The company posted fourth-quarter funds from operations of 10 cents per share late Tuesday, in line with the average analysts' estimate. Funds from operations, or FFO, is a performance figure generally used by REITs to define cash flow from operations.

For 2011, however, the REIT reiterated an outlook for FFO ranging from 33 to 38 cents per share. The company also forecast a loss of 7 to 14 cents per share for the year.

The current average 2011 estimates of analysts polled by Thomson Reuters are for FFO of 37 cents a share and a net loss of 12 cents a share.

The stock was down 11 cents, or 2%, to $5.43 in afternoon trades. Volume of 3.2 million eclipsed the issue's three-month trailing daily average of 2.7 million. Based on Tuesday's regular session close, DCT shares were up 19% in the past year; although they'd pulled back somewhat since hitting a 52-week high of $5.89 on Jan. 27.

The REIT's total consolidated occupancy increased to 87.4% as of Dec. 31, up from 82.7% in the year prior.

DCT maintained its quarterly dividend of 7 cents per share.
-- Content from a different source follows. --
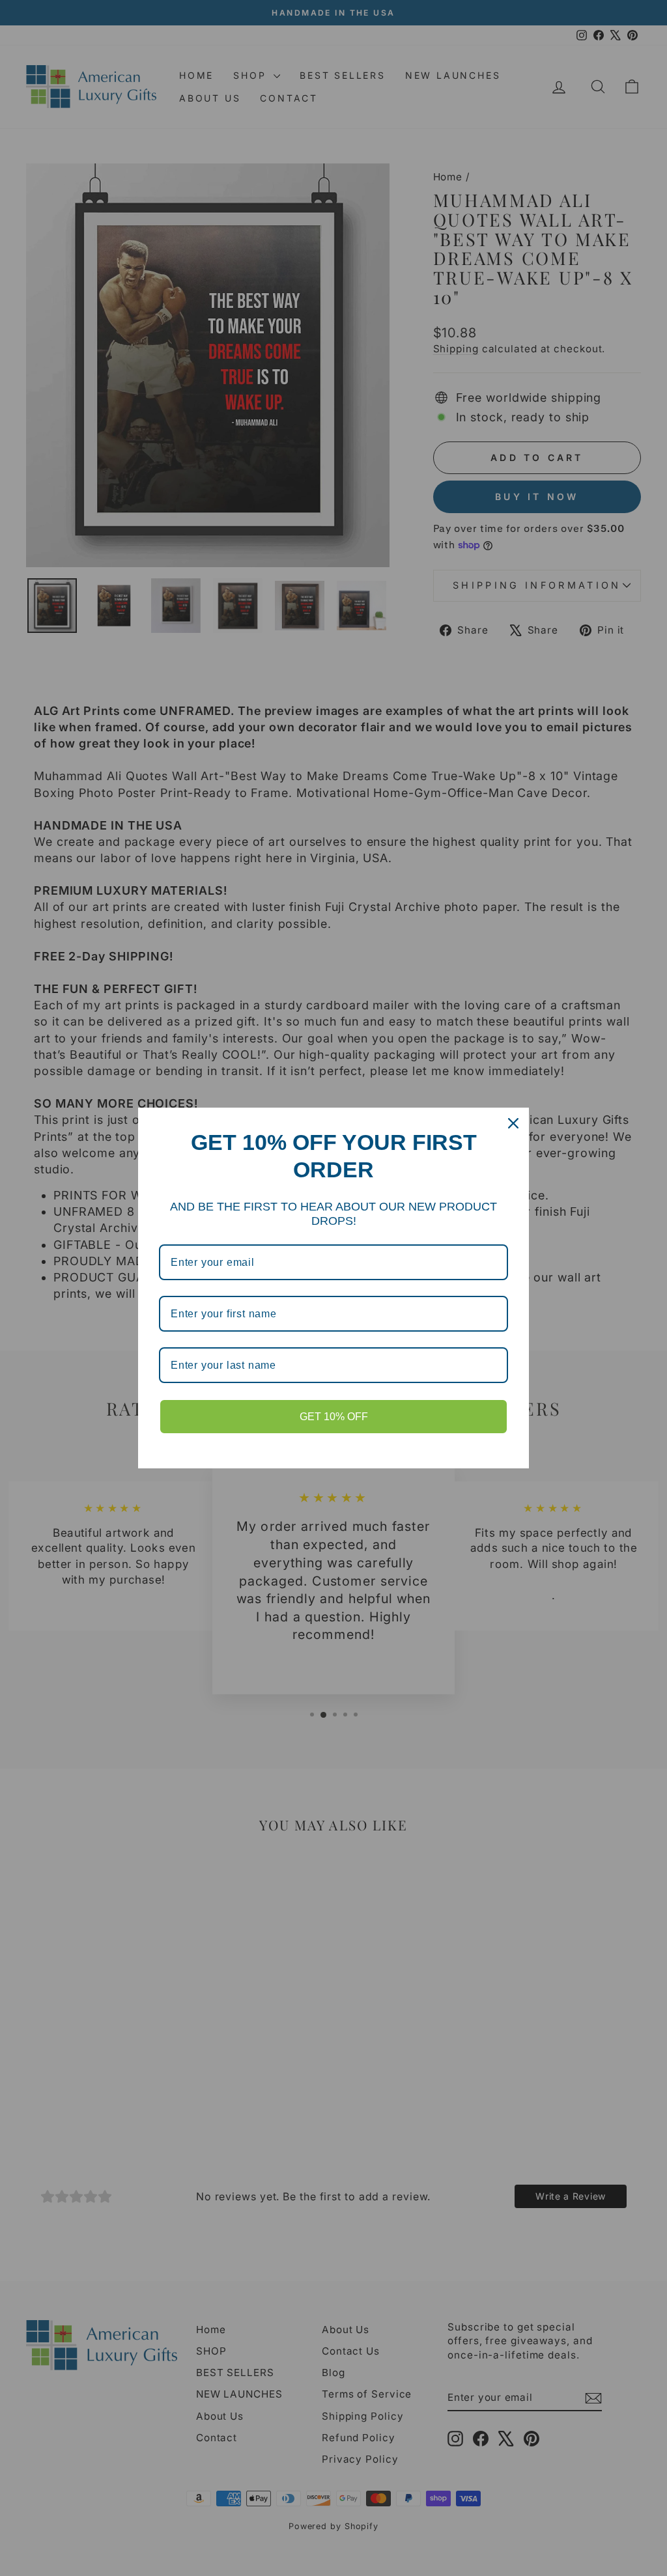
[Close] (513, 1123)
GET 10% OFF (334, 1416)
DCT, an operator of bulk distribution and light industrial properties, said it completed $79.1 million of acquisitions totally 921,000 square feet of space in the recent quarter, with an additional 884,000 square feet totaling $46.7 million closed in the first month of 2011.

DCT reported that same-store net operating income, or income at properties owned at least one year, declined 6.7% on a cash basis year-over-year.

DCT, which was recently listed among the 10 Top Buy-Rated Real Estate Stocks for 2011 , was upgraded to neutral from underweight last month and its stock price was set at $5, by analysts at JPMorgan Chase.

At that time, JPMorgan analyst Anthony Paolone cited his view that DCT's stock price offered relatively "decent" value to investors for the upgrade. He added that the company's "economically leveraged properties such as industrial should see more of a benefit as the recovery continues to unfold."

Keefe, Bruyette & Woods's Sheila McGrath recently highlighted DCT as one of her top REIT picks, saying that "although the company will continue to be negatively impacted by weak economy, it has the balance sheet strength to navigate through this challenging market and emerge as a beneficiary with external growth opportunities over the next several years."

McGrath said DCT's occupancy rate remains below stability "which we believe should allow for more potential upside as markets recover." McGrath also said that "DCT's internal growth profile can surprise on the upside by driving occupancy and acquisition opportunities are starting to emerge."